> TASK INSTRUCTIONS
The entries below are to be written out again without alteration.

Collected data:
·····

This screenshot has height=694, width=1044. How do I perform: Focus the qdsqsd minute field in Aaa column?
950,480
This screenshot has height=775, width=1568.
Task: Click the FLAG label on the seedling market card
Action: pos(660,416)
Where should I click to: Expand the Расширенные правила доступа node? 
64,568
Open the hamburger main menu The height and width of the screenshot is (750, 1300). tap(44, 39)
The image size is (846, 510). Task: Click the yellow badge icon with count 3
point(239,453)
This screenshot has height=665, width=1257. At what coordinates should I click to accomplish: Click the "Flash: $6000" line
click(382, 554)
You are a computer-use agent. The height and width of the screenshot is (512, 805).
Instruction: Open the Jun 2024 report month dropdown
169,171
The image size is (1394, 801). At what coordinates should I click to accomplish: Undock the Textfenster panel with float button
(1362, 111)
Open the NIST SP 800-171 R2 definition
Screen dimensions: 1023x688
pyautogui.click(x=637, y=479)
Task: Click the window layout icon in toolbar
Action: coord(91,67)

·····

> OUTPUT FOR THIS TASK
This screenshot has height=694, width=1044. How do I perform: Focus the qdsqsd minute field in Aaa column?
950,480
This screenshot has height=775, width=1568.
Task: Click the FLAG label on the seedling market card
Action: pos(660,416)
Where should I click to: Expand the Расширенные правила доступа node? 
64,568
Open the hamburger main menu The height and width of the screenshot is (750, 1300). tap(44, 39)
The image size is (846, 510). Task: Click the yellow badge icon with count 3
point(239,453)
This screenshot has height=665, width=1257. At what coordinates should I click to accomplish: Click the "Flash: $6000" line
click(382, 554)
You are a computer-use agent. The height and width of the screenshot is (512, 805).
Instruction: Open the Jun 2024 report month dropdown
169,171
The image size is (1394, 801). At what coordinates should I click to accomplish: Undock the Textfenster panel with float button
(1362, 111)
Open the NIST SP 800-171 R2 definition
Screen dimensions: 1023x688
pyautogui.click(x=637, y=479)
Task: Click the window layout icon in toolbar
Action: coord(91,67)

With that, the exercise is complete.